The AG did not buy O2’s arguments and agreed with the view taken by H3G and the Commission that Article 3a of Directive 84/450 does not demand that the use of another’s trade mark for the purpose of identifying the competitor or the products or services concerned should meet a requirement of indispensability.
However, the road to get to this conclusion is slightly more complicated, since the AG recognized that the earlier case law (in particular Case C‑44/01 Pippig Augenoptik)did not exactly address the same issue since in that case the conclusion reached by the Court could only mean, objectively, that the reproduction in an advertising message of the competitor’s logo and a picture of its shop front, in addition to the competitor’s name, – i.e. of elements which are probably not indispensable for the purpose of identifying a competitor who has already been mentioned by name – does not in itself discredit or denigrate that competitor. The AG therefore had to acknowledge that such a holding does not eliminate the possibility that a requirement of indispensability with respect to the use of another’s trade mark or distinguishing marks in comparative advertising may be deduced from other provisions of Article 3a.
Thus, for the purpose of determining whether Article 3a of Directive 84/450 prescribes a requirement of indispensability with respect to the use of another’s trade mark in comparative advertising, the AG used another way.
First he noted that Article 3a effects an exhaustive harmonisation of the conditions under which such advertising might be lawful and that none of its provisions expressly lays down a requirement of indispensability with respect to the use of another’s trade mark or other distinguishing marks.

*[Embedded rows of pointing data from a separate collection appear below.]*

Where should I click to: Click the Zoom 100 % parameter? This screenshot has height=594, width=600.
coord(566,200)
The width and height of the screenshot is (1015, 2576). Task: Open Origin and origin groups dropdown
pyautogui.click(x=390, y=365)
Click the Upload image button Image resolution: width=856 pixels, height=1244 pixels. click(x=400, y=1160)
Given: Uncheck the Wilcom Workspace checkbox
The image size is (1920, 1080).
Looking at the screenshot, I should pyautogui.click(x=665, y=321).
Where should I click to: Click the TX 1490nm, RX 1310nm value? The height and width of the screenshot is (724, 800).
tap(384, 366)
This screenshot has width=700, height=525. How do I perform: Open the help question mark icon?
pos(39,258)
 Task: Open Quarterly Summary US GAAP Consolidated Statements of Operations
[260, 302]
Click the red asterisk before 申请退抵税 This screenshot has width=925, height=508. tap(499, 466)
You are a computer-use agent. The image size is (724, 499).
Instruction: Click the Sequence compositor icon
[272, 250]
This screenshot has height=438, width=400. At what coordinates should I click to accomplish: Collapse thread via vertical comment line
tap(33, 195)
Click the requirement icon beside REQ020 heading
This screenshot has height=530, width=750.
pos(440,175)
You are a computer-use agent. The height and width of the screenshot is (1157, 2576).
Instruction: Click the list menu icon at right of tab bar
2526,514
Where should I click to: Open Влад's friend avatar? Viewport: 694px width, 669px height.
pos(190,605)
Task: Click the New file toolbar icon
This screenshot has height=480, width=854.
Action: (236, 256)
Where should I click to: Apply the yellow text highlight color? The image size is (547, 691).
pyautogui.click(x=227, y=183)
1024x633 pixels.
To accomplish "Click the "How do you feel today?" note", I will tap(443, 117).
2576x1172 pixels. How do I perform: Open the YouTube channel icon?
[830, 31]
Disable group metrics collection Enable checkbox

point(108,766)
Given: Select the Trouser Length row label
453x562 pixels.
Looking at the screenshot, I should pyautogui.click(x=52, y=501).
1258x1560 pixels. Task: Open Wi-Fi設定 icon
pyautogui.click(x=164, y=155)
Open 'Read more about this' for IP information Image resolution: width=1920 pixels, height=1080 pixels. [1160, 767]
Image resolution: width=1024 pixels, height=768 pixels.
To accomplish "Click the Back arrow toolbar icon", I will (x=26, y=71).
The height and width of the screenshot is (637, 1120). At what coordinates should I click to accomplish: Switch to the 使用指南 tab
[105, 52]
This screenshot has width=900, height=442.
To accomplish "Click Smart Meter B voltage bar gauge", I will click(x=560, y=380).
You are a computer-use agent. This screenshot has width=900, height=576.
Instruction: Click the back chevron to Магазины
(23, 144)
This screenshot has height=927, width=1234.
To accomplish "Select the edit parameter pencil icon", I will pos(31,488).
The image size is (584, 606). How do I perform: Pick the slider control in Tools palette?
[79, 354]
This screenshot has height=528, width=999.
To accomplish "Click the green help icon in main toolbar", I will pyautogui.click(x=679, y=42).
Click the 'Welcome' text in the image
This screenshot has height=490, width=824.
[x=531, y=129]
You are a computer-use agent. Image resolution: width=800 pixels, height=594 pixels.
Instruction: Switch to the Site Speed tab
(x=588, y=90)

Second, and contrarily to O2’s arguments, such a requirement cannot be deduced by implication from Article 3a(1)(g) of that directive, a provision which prohibits taking unfair advantage of the reputation of a trade mark or other distinguishing marks of a competitor or of the designation of origin of competing products.
Third and more important, also in light of the ECJ decisions in Toshiba (Case C‑112/99) and Siemens (Case C‑59/05 ), since the subject-matter of comparative advertising is in most cases a comparison with a more established competitor and therefore involves the establishment of a certain ‘link’ with the competitor’s reputation or the reputation of the distinguishing marks concerned, the advantage gained by the establishment of such a link would be unfair only if it results, in the minds of the persons to whom it is addressed, in an association between the advertiser and his competitor that might cause the public to associate the reputation of the former’s products with the latter’s. This is, according to those judgments, a matter that must be determined in each specific case, a process that clearly excludes considerations relating to the indispensability of a reference to the competitor’s distinguishing marks.
Since the criteria chosen by the Court in Toshiba and Siemens tend to favor the advertiser (i.e. the user of third parties’ trademarks) by permitting a reference to another’s distinguishing marks (even where it does not appear to serve any legitimate requirement connected with the advertisement and even if it may actually create in the minds of the public that association with the transfer of reputation mentioned in those judgments), the AG concludes that these decisions must be interpreted as not admitting, but on the contrary excluding by implication, the criterion of indispensability (or necessity) with regard to the use of a competitor’s trade mark or other distinguishing mark in comparative advertising.